PART 4 (FINAL)
Yet, Elisha’s prophecy is ambiguous in at least one respect: does Elisha command Jehoram and Jehoshaphat to destroy the good trees of the land and to stop up the water supply? His prophecy is open to that reading, but this would imply that Elisha instructs the kings to violate the Torah’s rules of warfare, which is unlikely. Elisha’s prediction is a prediction and nothing more. Further, Elisha’s prophecy is certainly incomplete. Yahweh gives Moab into the hand of Israel, as Elisha predicts, but Elisha does not finish the story, and that incompleteness, like the prophecies of the false prophets in 1 Kgs. 22, sets a trap for Jehoram.
The other set of clues has to do with King Mesha of Moab himself. This is the story of an exodus and a conquest, but in the end it is not a reenactment of Israel’s exodus. It is Moab’s exodus, an exodus led by a Moabite “Moses,” Mesha (the two names pun in Hebrew, and “Mesha” מישע] is, like “Joshua,” built on the verb “save”). Heavily oppressed like Israel in Egypt, Moab rebels, with Mesha leading his people out of Israel/Egypt. Even the horrific slaughter of his firstborn son on the wall of Kir-hareseth is part of an exodus typology, an infernal Passover that delivers Mesha while wrath burns against his enemies. This is also Mesha’s holy war. In biblical holy war stories, Israel is normally outnumbered and Yahweh intervenes to rescue them from certain defeat. Here, Moab is the underdog, yet they win the battle because Yahweh takes their side.
Two exodus stories intersect in the chapter: the exodus of Israel and the exodus of Moab. Two holy war stories are being told simultaneously: the holy war that Israel wages against Moab and the holy war that Moab wages against Israel. In the end, Moab’s exodus is successful, and Israel’s is not. This fits the internal typology of 1-2 Kings: Ahab is a perverse Solomon, and just as Israel divides in the days of Solomon’s son, so the northern kingdom divides in the days of Ahab’s son (compare 2 Kgs. 3:5 with 1 Kgs. 12:19).
Yahweh occasionally gives the Omride kings victories, in spite of their rebellion, but so long as Israel tolerates idols it is not successful militarily over the long run.1 Yahweh makes war against his enemies with infinite power and infinite cunning, and he is perfectly willing to direct his shrewd energies to trap his own people when they turn from him.

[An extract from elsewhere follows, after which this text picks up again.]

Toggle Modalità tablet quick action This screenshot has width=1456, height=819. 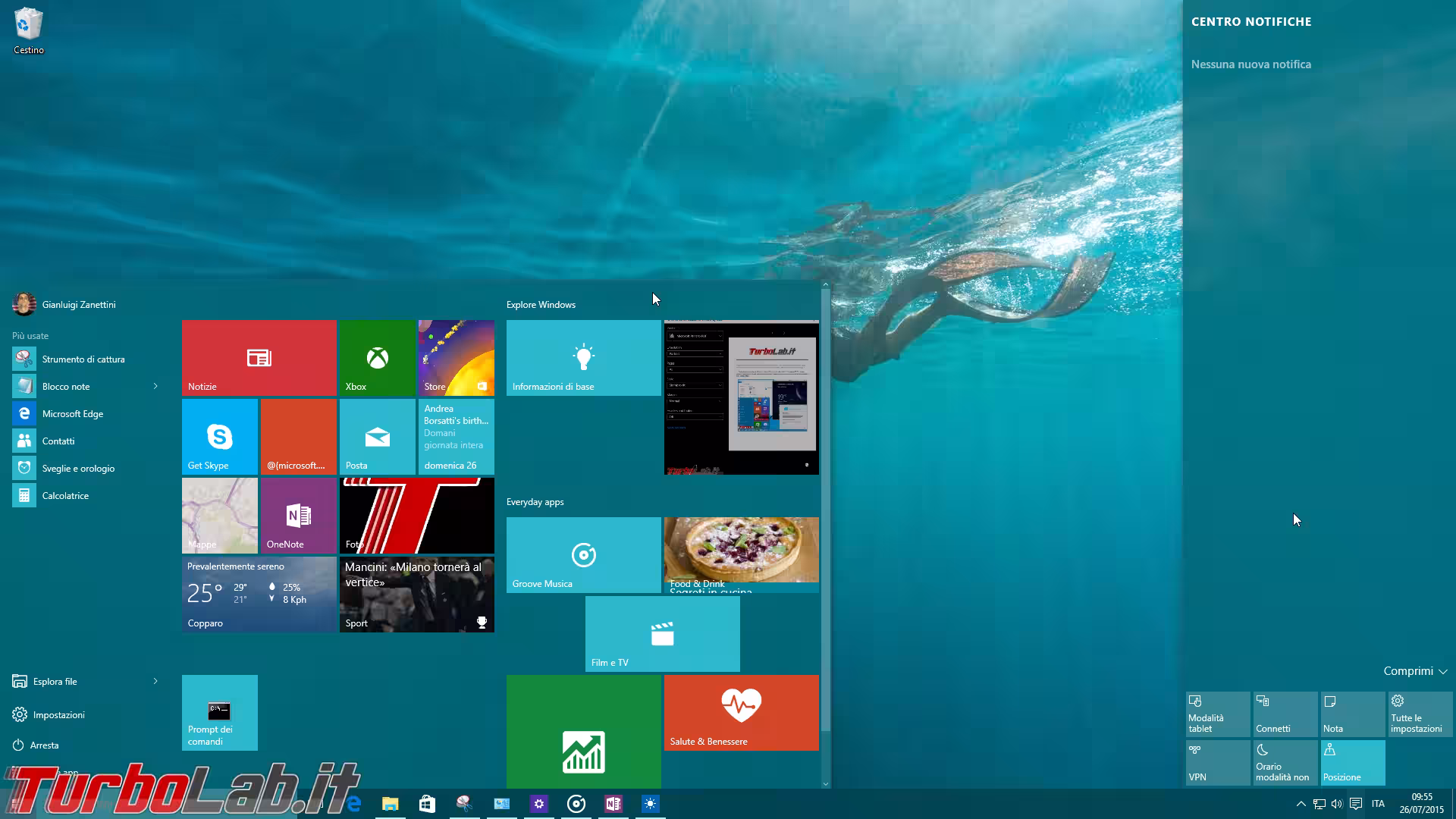pyautogui.click(x=1217, y=714)
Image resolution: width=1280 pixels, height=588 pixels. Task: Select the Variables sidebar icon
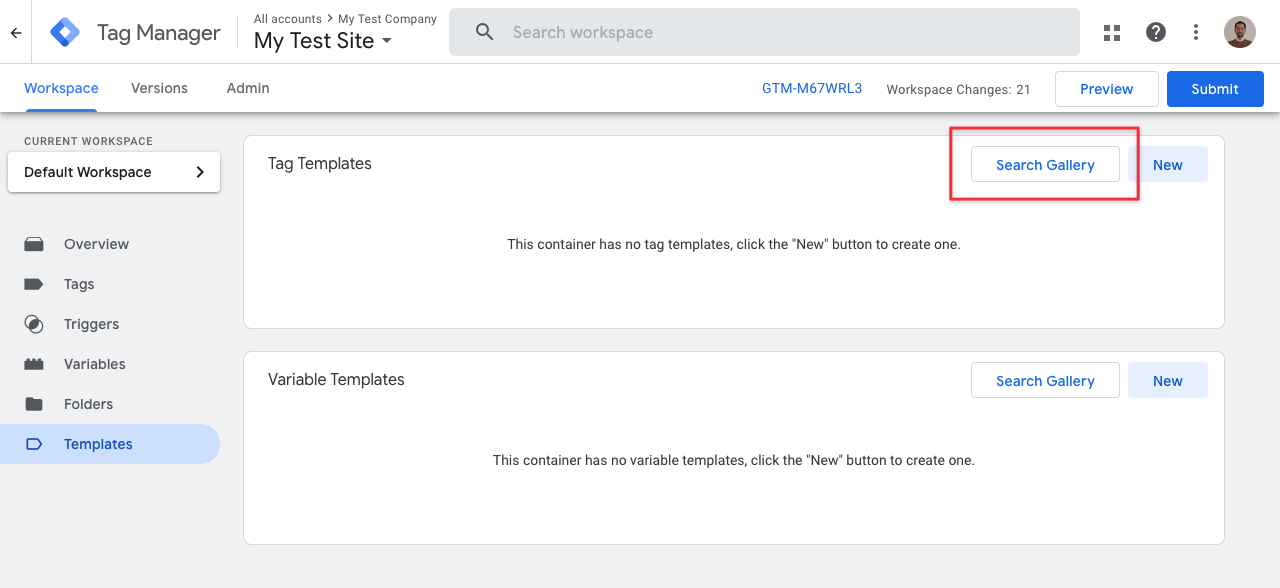click(x=34, y=364)
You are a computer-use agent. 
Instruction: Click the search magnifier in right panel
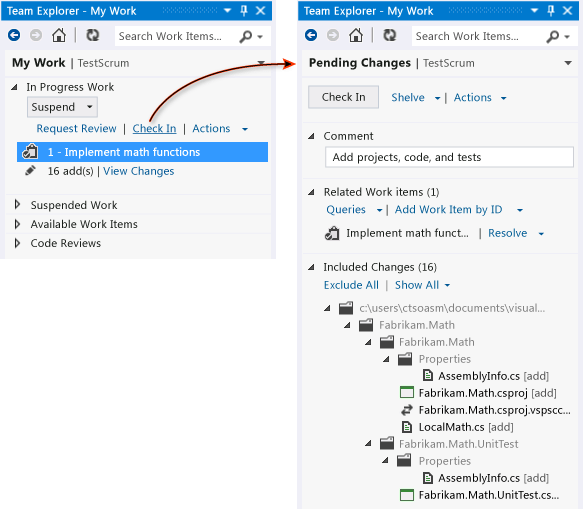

This unnerving story reveals something of God’s ways with humanity in general. What is God up to in history or in the specific history of our individual lives? That is often difficult to answer, and frequently, just when we think we have a sense of what God is doing, he turns things inside out and upside down and does something else. He is a living God, and that means he is the God of surprise endings. He does this not because he takes malicious delight in toying with us, nor does he trap us to guffaw over the resulting pratfalls. The God of surprises is wholly righteous, wholly good, wholly just, wholly love, wholly light without a shadow of turning. He is faithful with the faithful, but the faithful throughout the centuries testify that God is a God of surprises. God surprises us because we have only the slightest grasp of what is actually going on in history or in our lives. God surprises us because he is doing far, far more than we can imagine, and his plans are far, far bigger than we can perceive. God surprises us with roadblocks and obstacles because he wants us to grow up from complaining, sentimental childish Jehorams into mature adults, into the image of Jesus, who learns obedience by what he suffers.
We have no control over our ends, whether the end of our lives or the end of any particular storyline of our lives. We cannot number our days. When we recognize this, we might respond with fear and anxiety at the feeling of utter helplessness, bottomless dependence. But recognizing that we are not in control of our ends only produces anxiety when we assume that we should be in control. In Scripture, recognizing that we are not in control is a source of joy because it is combined with the confidence that someone is in control, someone who is far wiser than we. Recognizing our utter dependence removes the heavy yoke and leaves us buoyant, lighter than air. This is the wisdom of Ecclesiastes, the wisdom that freely confesses that the world is vapor—and then proceeds to eat and drink and make love (Eccl. 9:7–9). Recognizing that we cannot control our endings is just the reverse side of our basic Christian confession that God controls our endings. Our helplessness is inherent in the basic confession that God is God and we are not. The meaning of our life story depends on what happens tomorrow, what happens at the omega-point of our lives, and we do not know what will happen tomorrow. But there is a God in heaven who knows and controls every alpha and every omega, a God who is alpha and omega.
Second Kings 3 does not leave us with an arbitrary God, but it certainly does not reveal a tame God. This story leaves us precisely where the whole of Scripture leaves us: utterly dependent upon the God who is sovereign love and sovereign good. This odd and mystifying story urges us to take this one stance in life: trust him, remembering that the greatest surprise ending is the double surprise of the gospel—the shocking horror of the Son of the King crucified outside the walls by his own “fathers” and the wild joy of a risen Lord.